Task item A:
In the text on regularized neural nets, how many samples does the NTK need to learn the constructed distribution?
Task item B:
Using the text on regularized neural nets, explain why the global minimizer of the weakly-regularized cross-entropy loss generalizes well.
Task item C:
Reproduce the passage of the text on regularized neural nets that starts with the words containing "Regularization Matters: Generalization" and ends with "requires Ω(d²) samples.".

Provided text:
──────

Regularization Matters: Generalization and Optimization of Neural Nets v.s. their Induced Kernel
This work addresses the gap in understanding generalization and optimization for regularized neural networks, highlighting practical benefits over theoretical NTK analyses.
The paper demonstrates that adding an ℓ₂ regularizer to neural networks can significantly improve sample efficiency over the Neural Tangent Kernel (NTK) approach, showing a distribution where regularized nets learn with O(d) samples while NTK requires Ω(d²) samples.
Recent works have shown that on sufficiently over-parametrized neural nets, gradient descent with relatively large initialization optimizes a prediction function in the RKHS of the Neural Tangent Kernel (NTK). This analysis leads to global convergence results but does not work when there is a standard $\ell_2$ regularizer, which is useful to have in practice. We show that sample efficiency can indeed depend on the presence of the regularizer: we construct a simple distribution in d dimensions which the optimal regularized neural net learns with $O(d)$ samples but the NTK requires $Ω(d^2)$ samples to learn. To prove this, we establish two analysis tools: i) for multi-layer feedforward ReLU nets, we show that the global minimizer of a weakly-regularized cross-entropy loss is the max normalized margin solution among all neural nets, which generalizes well; ii) we develop a new technique for proving lower bounds for kernel methods, which relies on showing that the kernel cannot focus on informative features. Motivated by our generalization results, we study whether the regularized global optimum is attainable. We prove that for infinite-width two-layer nets, noisy gradient descent optimizes the regularized neural net loss to a global minimum in polynomial iterations.

──────

Material shown:
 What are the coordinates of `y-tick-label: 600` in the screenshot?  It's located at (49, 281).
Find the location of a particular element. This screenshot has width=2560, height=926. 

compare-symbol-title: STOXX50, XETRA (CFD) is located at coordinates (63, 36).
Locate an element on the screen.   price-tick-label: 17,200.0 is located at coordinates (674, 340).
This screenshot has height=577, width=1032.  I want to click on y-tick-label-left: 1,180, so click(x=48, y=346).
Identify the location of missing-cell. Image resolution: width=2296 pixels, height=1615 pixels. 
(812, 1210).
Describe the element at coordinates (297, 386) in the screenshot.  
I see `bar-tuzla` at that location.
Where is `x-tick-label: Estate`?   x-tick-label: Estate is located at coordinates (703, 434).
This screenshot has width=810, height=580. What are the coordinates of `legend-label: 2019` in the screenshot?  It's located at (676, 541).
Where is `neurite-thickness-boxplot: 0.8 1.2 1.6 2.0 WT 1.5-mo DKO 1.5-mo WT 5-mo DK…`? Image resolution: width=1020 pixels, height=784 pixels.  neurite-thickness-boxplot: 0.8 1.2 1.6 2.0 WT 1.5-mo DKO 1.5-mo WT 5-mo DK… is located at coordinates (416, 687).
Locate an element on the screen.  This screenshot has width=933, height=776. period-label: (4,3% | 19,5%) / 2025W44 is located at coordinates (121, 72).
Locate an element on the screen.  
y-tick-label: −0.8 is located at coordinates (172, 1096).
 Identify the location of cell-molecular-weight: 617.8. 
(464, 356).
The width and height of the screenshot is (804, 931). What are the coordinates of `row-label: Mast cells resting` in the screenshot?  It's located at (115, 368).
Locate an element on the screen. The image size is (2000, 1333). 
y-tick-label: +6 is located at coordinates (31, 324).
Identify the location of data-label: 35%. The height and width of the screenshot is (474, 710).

──────

Answer space A:
Ω(d²) samples.

Answer space B:
For multi-layer feedforward ReLU nets, the text shows that this global minimizer is the max normalized margin solution among all neural nets. That solution generalizes well.

Answer space C:
Regularization Matters: Generalization and Optimization of Neural Nets v.s. their Induced Kernel
This work addresses the gap in understanding generalization and optimization for regularized neural networks, highlighting practical benefits over theoretical NTK analyses.
The paper demonstrates that adding an ℓ₂ regularizer to neural networks can significantly improve sample efficiency over the Neural Tangent Kernel (NTK) approach, showing a distribution where regularized nets learn with O(d) samples while NTK requires Ω(d²) samples.